The Federal Reserve just delivered a “stay the course” decision in a week when markets have been anything but calm.

Despite the war with Iran sending oil prices sharply higher and reviving inflation anxiety, the Fed kept its benchmark interest rate unchanged at 3.50%–3.75% and signaled it still expects only one quarter-point rate cut in 2026—with no hint of when that cut might come.

In other words: the Fed isn’t panicking, and it’s not rushing to rescue markets from war-driven volatility.


The Fed’s core message: we’re watching, not reacting

The Fed acknowledged that the Middle East conflict adds a major layer of uncertainty. Chair Jerome Powell said higher energy prices will likely push inflation up in the near term, but emphasized it’s still too soon to know how long the shock lasts—or how deeply it hits growth.

The Fed’s posture is essentially: policy is already tight enough to respond later if conditions worsen, but not so tight that it needs to change today.


Inflation forecast rises — and that’s the complication

The new projections show policymakers expect inflation (by their preferred measure) to end the year around 2.7%, higher than their previous 2.4% view.

That matters because the Fed has spent years trying to grind inflation back down toward 2%. Oil spikes don’t just hit gas stations; they spread through shipping, airlines, food logistics, and consumer expectations. A sustained energy shock can keep inflation “sticky” even when other categories cool.

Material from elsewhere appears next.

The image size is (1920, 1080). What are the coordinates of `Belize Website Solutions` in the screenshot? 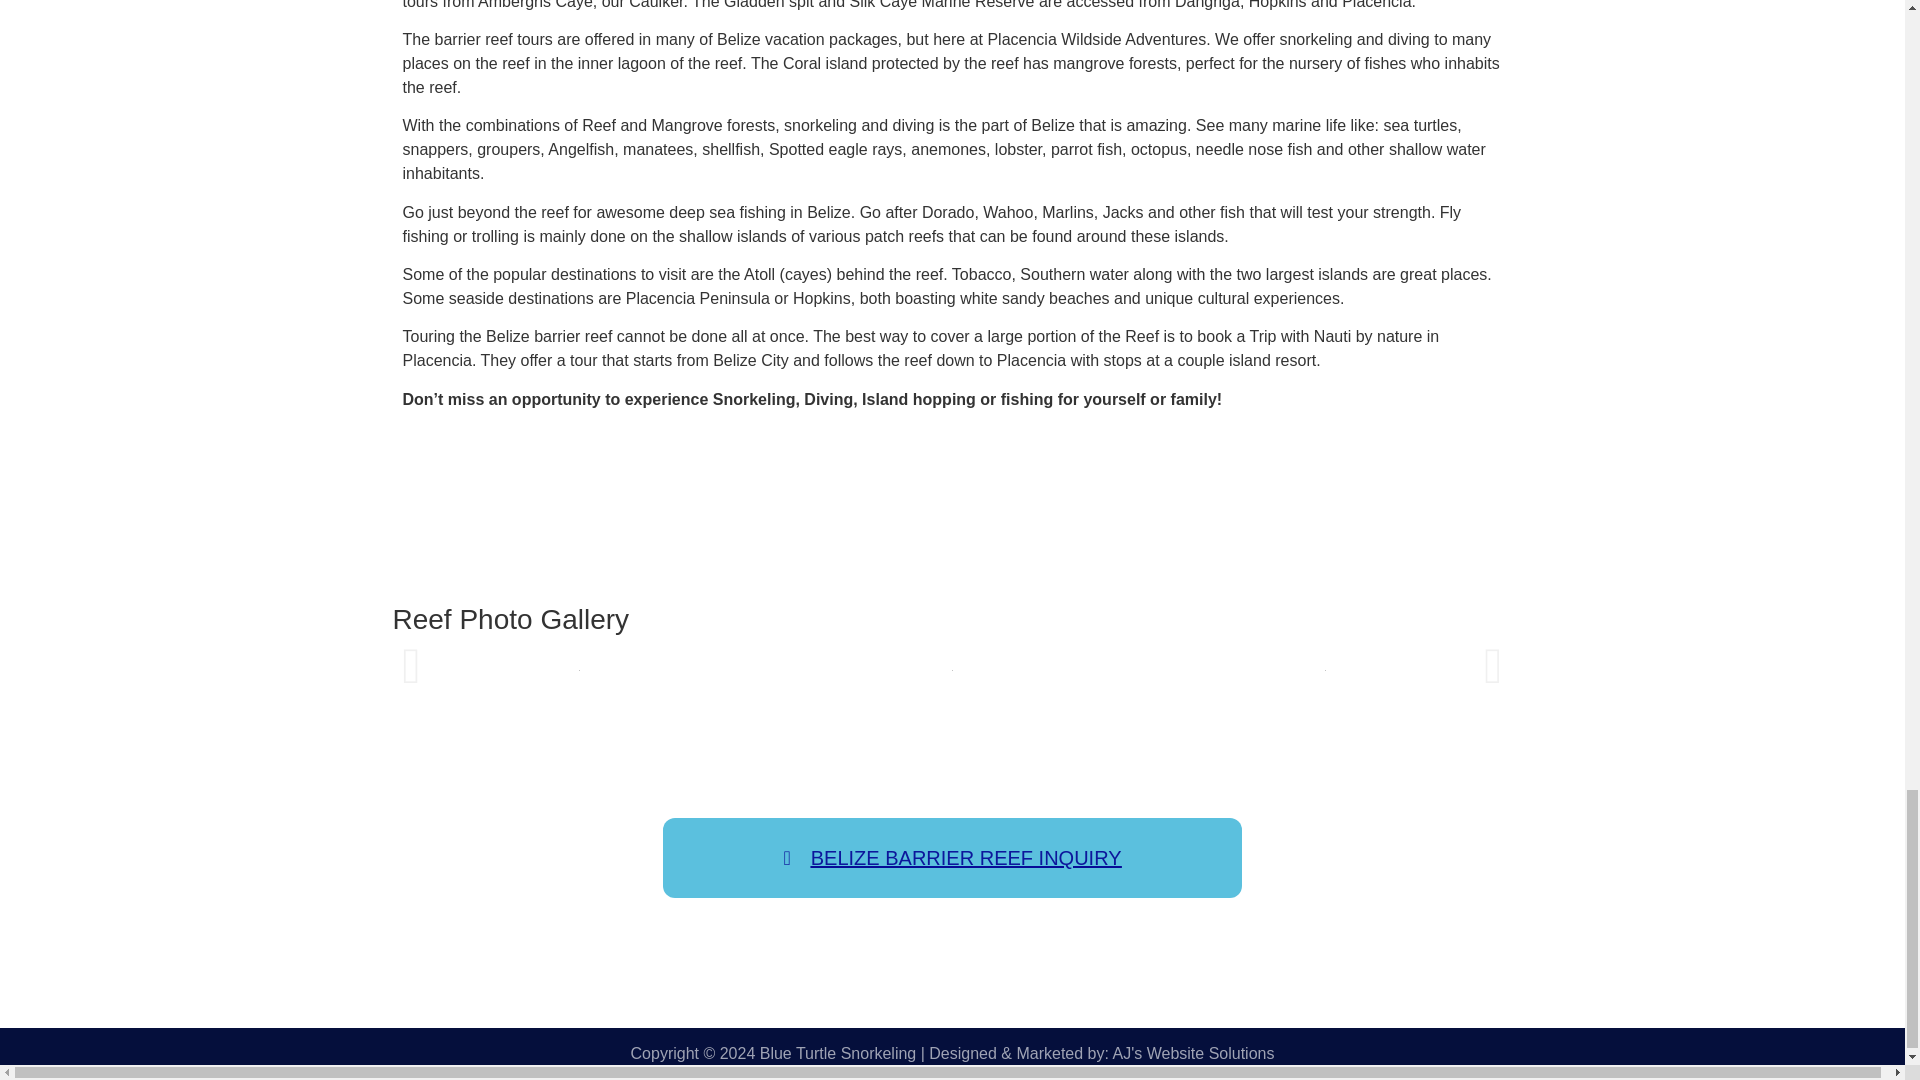 It's located at (1194, 1053).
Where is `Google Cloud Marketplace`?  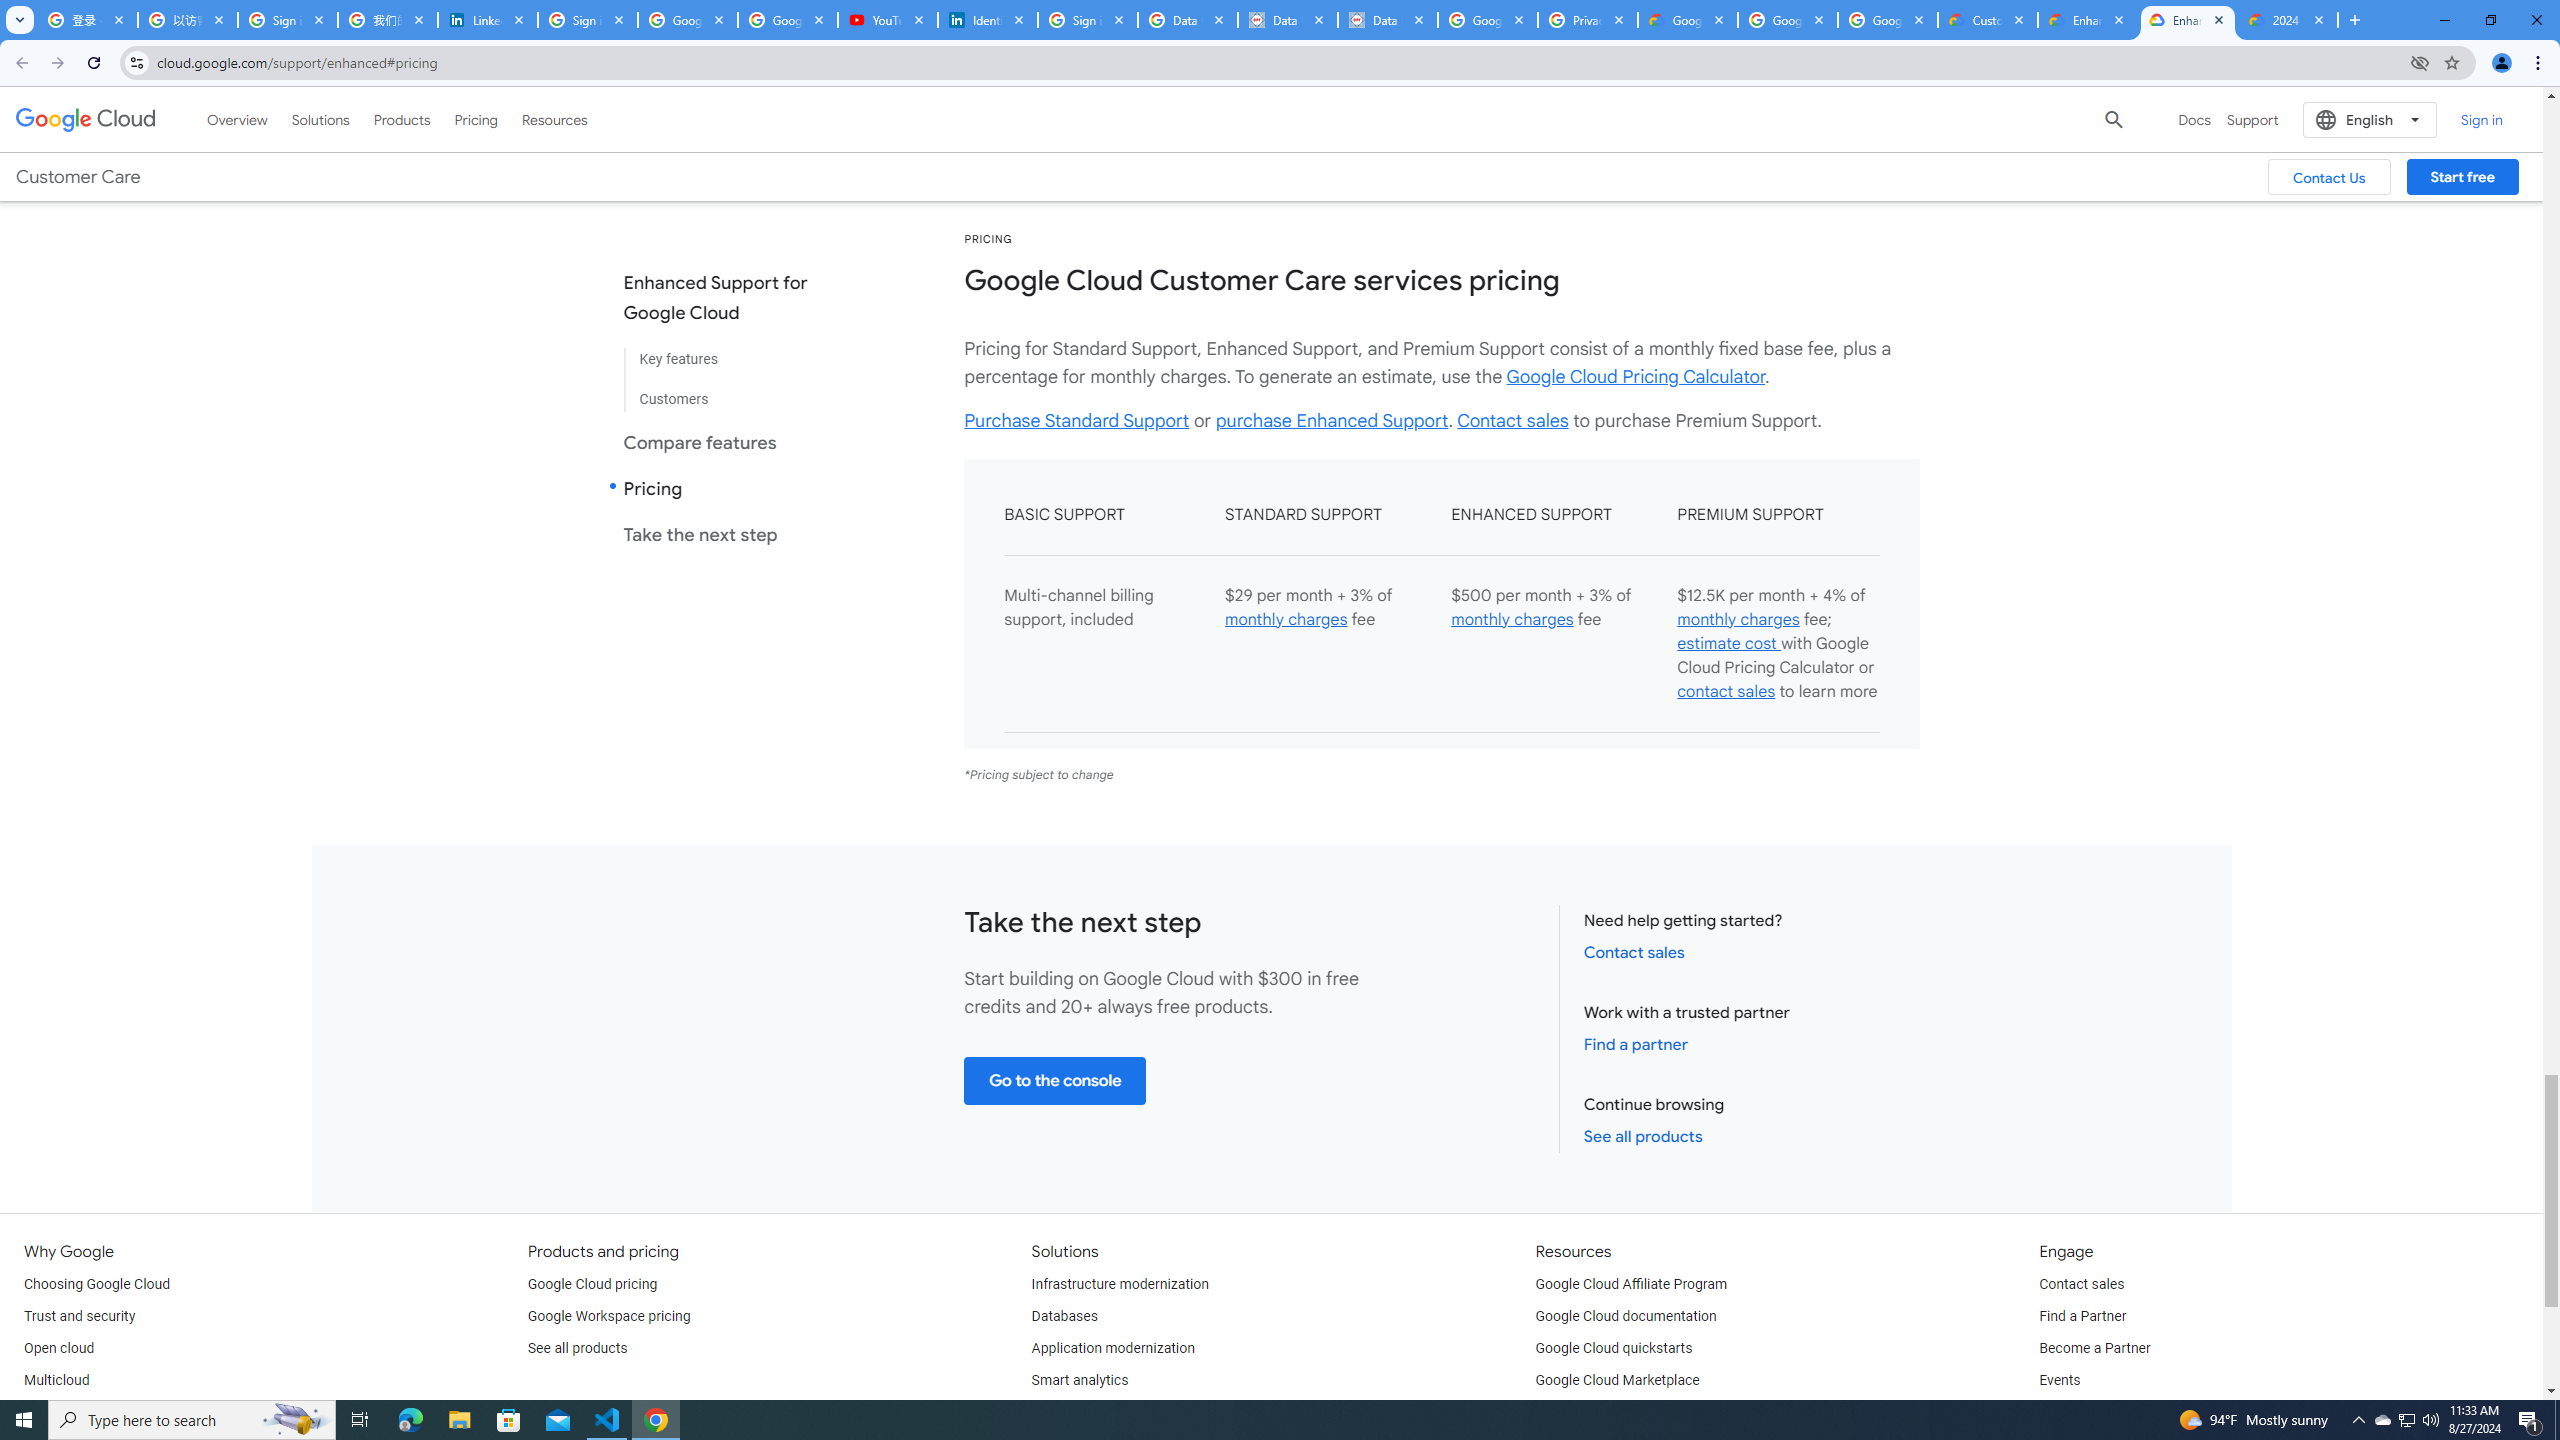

Yet the Fed also still expects inflation to drift down closer to target over time, with projections pointing to 2.2% by 2027.


Growth and jobs: steady on paper, shakier in reality

The Fed slightly upgraded its 2026 growth forecast to 2.4% and left the unemployment projection unchanged at 4.4%.

But that calm forecast sits alongside a messier real-world backdrop: recent job data has softened, and oil-driven inflation risk is rising at the same time—classic ingredients for a stagflation-style policy headache.


Politics: the Fed stays out of the White House’s lane

The Fed’s decision remains out of step with President Donald Trump’s public demand for much lower borrowing costs. But Powell’s message implied the central bank won’t pivot because of politics—or because markets want immediate relief.

If anything, war-driven inflation risk gives the Fed more reason to stay cautious.


One dissent, and a warning inside the dot plot

One Fed governor dissented in favor of a rate cut, but the bigger signal was this: no policymaker projected a rate hike in 2026, even with oil surging. One official did pencil in a hike for 2027, hinting that “higher for longer” is still part of the internal conversation—even if it’s not the base case.


Bottom line

The Fed is trying to do something difficult: treat the oil shock as potentially temporary, without dismissing the risk that it becomes persistent.

For now, the central bank is choosing patience:

  • hold rates steady,
  • keep one cut penciled in,
  • and wait for incoming data to reveal whether this war is a short disruption—or the beginning of a longer inflation problem.

The next move isn’t about one headline. It’s about whether energy prices stay elevated long enough to reshape the entire inflation path.